Studio album by Adriano Celentano
- Released: 1999
- Label: Clan

Adriano Celentano chronology
| Mina Celentano (1998) | Io non so parlar d'amore (1999) | Esco di rado e parlo ancora meno (2000) |

= Io non so parlar d'amore =

Io non so parlar d'amore is a studio album by Italian singer Adriano Celentano, released in 1999 on his label Clan.

Professional ratings
Review scores
| Source | Rating |
| AllMusic | Star |
| Recensiamo Musica | positive |

== Reception ==
The album spent 100 weeks on the Italian chart and sold close to two million copies.
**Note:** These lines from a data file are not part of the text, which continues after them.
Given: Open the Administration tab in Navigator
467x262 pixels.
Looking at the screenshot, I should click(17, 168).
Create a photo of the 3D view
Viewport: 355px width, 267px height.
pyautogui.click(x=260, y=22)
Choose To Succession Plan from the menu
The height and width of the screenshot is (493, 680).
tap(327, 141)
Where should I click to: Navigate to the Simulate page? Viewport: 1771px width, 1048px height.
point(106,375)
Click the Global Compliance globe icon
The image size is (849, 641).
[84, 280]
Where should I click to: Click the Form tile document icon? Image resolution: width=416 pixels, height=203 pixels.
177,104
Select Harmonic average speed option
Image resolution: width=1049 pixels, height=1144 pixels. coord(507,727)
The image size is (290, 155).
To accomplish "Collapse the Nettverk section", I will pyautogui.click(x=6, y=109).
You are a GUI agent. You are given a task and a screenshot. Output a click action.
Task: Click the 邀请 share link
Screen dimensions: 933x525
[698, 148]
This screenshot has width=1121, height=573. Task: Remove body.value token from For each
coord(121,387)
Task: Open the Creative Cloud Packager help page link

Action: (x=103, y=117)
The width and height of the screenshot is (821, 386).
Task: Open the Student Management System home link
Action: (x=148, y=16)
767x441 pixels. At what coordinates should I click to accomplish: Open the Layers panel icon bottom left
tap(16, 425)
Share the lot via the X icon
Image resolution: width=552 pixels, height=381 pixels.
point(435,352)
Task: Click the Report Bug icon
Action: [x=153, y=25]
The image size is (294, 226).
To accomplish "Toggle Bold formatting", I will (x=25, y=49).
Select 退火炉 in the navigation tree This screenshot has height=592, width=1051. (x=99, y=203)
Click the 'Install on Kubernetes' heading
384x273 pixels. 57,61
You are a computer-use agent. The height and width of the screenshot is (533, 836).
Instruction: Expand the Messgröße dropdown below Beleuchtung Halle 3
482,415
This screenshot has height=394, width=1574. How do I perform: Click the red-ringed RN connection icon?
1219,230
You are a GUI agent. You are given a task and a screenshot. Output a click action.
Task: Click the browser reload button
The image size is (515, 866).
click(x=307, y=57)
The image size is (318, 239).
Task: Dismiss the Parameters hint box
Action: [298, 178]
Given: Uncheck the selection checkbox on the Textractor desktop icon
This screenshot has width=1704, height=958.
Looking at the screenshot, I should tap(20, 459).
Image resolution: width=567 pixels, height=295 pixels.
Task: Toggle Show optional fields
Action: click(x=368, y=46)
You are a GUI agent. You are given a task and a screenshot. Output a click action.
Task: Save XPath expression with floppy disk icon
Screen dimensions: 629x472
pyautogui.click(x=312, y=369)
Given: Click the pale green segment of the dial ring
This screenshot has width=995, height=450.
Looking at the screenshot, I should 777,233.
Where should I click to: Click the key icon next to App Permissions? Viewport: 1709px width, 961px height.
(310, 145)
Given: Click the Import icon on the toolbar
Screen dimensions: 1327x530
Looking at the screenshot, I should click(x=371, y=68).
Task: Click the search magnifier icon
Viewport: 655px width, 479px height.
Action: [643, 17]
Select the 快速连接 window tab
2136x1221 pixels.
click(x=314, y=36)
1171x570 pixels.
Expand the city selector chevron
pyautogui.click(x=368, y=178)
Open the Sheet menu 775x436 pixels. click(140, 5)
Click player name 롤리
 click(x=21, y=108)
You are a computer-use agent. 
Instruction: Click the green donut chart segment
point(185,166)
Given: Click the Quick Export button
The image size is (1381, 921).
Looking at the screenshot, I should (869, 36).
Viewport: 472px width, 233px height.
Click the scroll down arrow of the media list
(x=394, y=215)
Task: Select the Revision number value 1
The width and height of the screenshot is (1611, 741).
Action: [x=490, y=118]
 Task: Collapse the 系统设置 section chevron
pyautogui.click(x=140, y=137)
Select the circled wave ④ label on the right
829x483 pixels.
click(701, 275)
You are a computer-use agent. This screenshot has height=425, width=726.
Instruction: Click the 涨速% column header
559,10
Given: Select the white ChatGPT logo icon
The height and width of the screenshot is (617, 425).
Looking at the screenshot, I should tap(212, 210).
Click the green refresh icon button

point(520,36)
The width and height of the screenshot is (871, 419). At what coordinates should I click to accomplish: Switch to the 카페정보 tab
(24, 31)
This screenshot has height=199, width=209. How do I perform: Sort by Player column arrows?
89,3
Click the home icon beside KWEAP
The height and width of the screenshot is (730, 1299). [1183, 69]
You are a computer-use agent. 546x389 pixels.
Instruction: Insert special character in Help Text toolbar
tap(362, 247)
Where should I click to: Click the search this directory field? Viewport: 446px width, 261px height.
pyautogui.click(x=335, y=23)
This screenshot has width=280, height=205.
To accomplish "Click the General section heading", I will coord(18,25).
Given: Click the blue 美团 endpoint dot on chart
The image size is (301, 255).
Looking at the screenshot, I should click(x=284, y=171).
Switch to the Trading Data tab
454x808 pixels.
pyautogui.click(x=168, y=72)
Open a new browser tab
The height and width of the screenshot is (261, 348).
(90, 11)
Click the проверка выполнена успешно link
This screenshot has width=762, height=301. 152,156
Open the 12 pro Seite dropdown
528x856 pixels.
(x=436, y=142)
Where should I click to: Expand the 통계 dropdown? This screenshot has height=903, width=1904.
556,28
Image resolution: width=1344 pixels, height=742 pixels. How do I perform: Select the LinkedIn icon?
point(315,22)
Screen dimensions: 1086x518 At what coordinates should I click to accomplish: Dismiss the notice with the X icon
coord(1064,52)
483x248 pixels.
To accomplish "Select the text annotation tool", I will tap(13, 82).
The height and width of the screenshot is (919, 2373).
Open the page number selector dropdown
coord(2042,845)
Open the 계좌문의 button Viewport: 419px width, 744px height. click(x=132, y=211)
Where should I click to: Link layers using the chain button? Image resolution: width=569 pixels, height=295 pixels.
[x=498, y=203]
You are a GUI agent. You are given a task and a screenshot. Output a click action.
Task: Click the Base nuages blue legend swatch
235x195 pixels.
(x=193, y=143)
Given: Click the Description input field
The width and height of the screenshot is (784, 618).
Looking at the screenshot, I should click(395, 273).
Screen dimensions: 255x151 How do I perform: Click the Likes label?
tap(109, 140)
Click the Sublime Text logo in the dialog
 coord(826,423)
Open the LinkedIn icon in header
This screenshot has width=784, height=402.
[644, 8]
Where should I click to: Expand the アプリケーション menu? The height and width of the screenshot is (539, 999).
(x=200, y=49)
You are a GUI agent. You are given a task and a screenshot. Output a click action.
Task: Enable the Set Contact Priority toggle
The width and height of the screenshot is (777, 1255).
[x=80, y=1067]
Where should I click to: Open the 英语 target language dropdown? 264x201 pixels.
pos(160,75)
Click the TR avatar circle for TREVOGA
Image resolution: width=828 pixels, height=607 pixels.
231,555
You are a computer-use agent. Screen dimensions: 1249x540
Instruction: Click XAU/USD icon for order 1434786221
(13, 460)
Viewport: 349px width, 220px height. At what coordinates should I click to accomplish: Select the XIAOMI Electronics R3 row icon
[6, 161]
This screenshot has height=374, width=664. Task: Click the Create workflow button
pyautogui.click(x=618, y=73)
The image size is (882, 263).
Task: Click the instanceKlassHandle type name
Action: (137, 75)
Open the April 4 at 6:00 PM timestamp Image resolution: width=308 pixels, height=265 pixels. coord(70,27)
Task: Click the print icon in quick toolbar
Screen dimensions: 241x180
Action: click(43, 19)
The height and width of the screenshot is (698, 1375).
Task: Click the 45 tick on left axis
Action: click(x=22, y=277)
The song "L'emozione non ha voce" (also known as "Io non so parlar d'amore" after its iconic opening line) has been called a "masterpiece". It talks about an incredibly strong love between two people.

== Track listing ==

| No. | Title | Lyrics | Music | Length |
|---|---|---|---|---|
| 1. | "Gelosia" |  |  | 4:31 |
| 2. | "L'emozione non ha voce" |  |  | 4:09 |
| 3. | "L'arcobaleno" |  |  | 3:32 |
| 4. | "Una rosa pericolosa" | Mogol | Adriano Celentano | 4:36 |
| 5. | "Qual è la direzione" |  |  | 5:15 |
| 6. | "Angel" | Matteo Di Franco | Matteo Di Franco | 5:09 |
| 7. | "L'uomo di cartone" |  |  | 4:27 |
| 8. | "Le pesche d'inverno" |  |  | 3:51 |
| 9. | "Senza amore" | Carlo Mazzoni | Carlo Mazzoni | 5:00 |
| 10. | "Il sospetto" | Mogol | Fio Zanotti | 4:34 |
| 11. | "Mi domando" |  |  | 4:18 |
| 12. | "Sarai uno straccio" | Adriano Celentano | Adriano Celentano, Marco Vaccaro | 5:39 |

==Charts and certifications==

=== Weekly charts ===

| Chart (1999) | Peak position |
|---|---|
| Italian Albums (FIMI) | 1 |
| Swiss Albums (Schweizer Hitparade) | 25 |

=== Monthly charts ===

| Chart (1991) | Peak position |
|---|---|
| Italian Albums (Musica e dischi) | 1 |

=== Year-end charts ===

| Chart (1991) | Peak position |
|---|---|
| Italian Albums (Musica e dischi) | 1 |

=== Certification and sales ===

| Region | Certification | Certified units/sales |
| Italy | — | 1,800,000 |
| Italy (FIMI) since 2009 | Gold | 25,000^{‡} |
^{‡} Sales+streaming figures based on certification alone.

== Legacy ==
In 2021, the song "L'emozione non ha voce" was covered by Beatrice Grannò under the title "Io non so parlar d'amore".